Unfortunately, the security management of these devices is far from optimal. The proliferation of malicious applications (malware) in these platforms, added to the fact that the access of these applications to sensible data is made behind the backs of users, has created a new scene. In this new scenario, these devices store a huge amount of private and sensitive data (e.g., short messages or e-mails), and their security is not as mature as in other environments, for example in personal computers.
The scientific community has accepted the challenge and is looking for solutions. To this end, they have tried to migrate models from desktop environment to these devices with mixed fortunes. Some researchers have developed representations of applications and, after that, they apply machine learning techniques with different results.
Against this background, the main goal of this research is to mitigate the threats to which these devices are exposed to, through the surveillance of installed applications, without any user interaction. Therefore, we formulate the following hypothesis: "It is possible, using supervised algorithms of artificial intelligence and data mining, to deploy an intelligent, automatic and effective security layer for smartphones to release the user from the responsibility for managing the safety."
In order to validate this hypothesis, first we made an exhaustive evaluation of the existing solutions.
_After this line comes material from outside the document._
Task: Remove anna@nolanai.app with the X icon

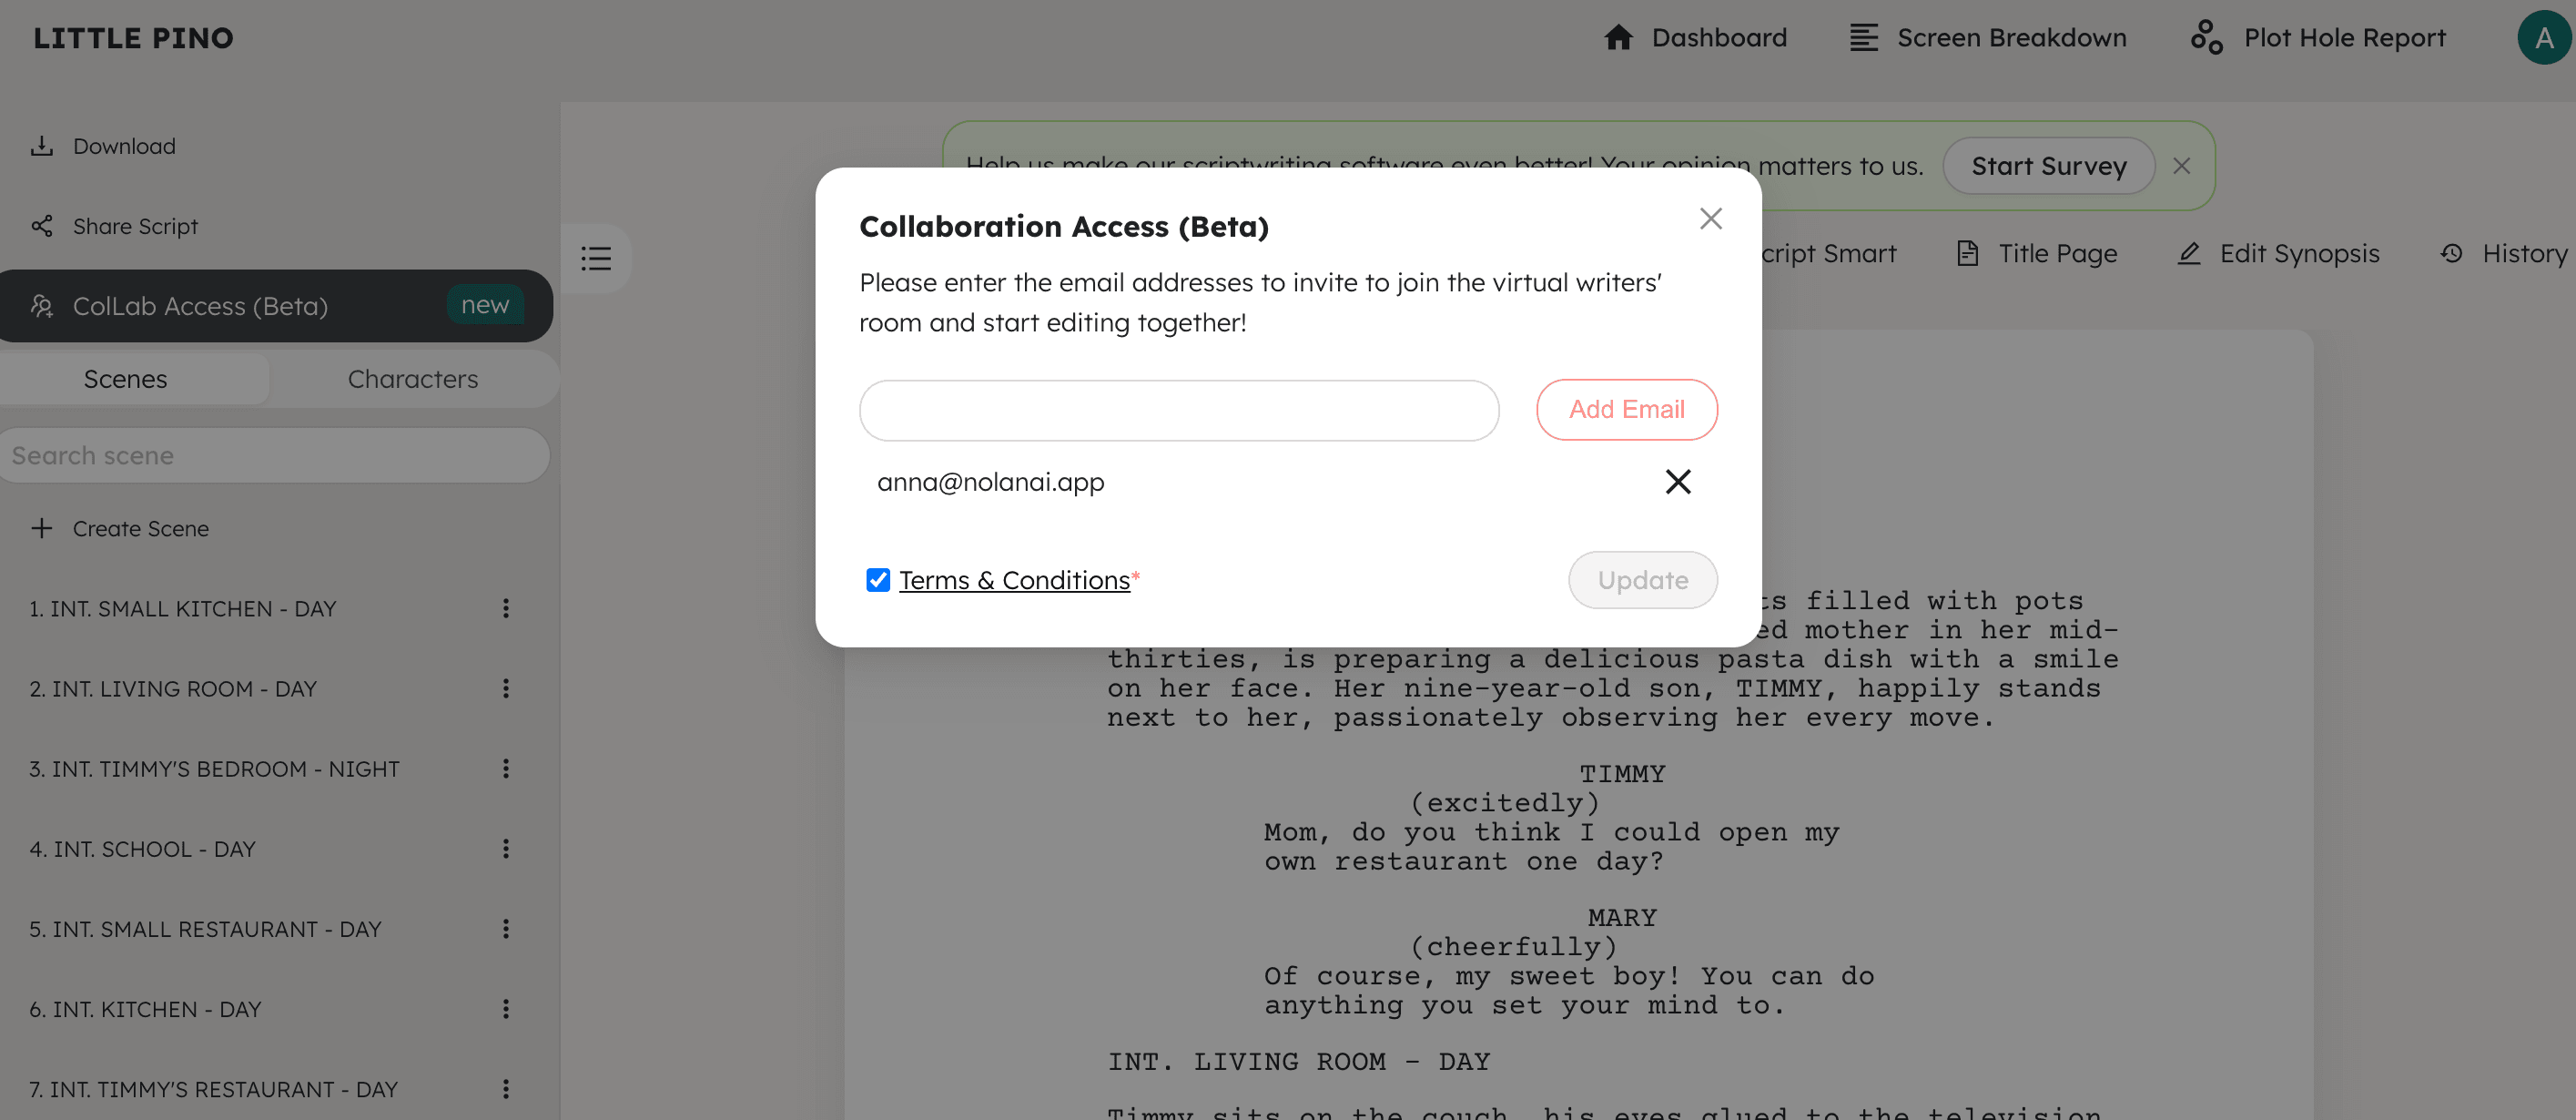Action: pos(1678,481)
Then, we developed a new threat modelling in these devices. To validate this model, we have developed a new bank of attacks, which defines the assets, threats, attacks and vulnerabilities that occurs in these devices.
After evaluating the results, we concluded that malicious software is the biggest threat facing these devices. Then, we designed and developed a solution which enhanced this situation. We use Android platform to validate this solution and evaluate this using metrics that are applied in machine learning area and contrast them based on previously selected criteria. Through this investigation we want to advance in the state of the art of malware detection in smartphones, progressing in creation a safe environment for the use of such systems.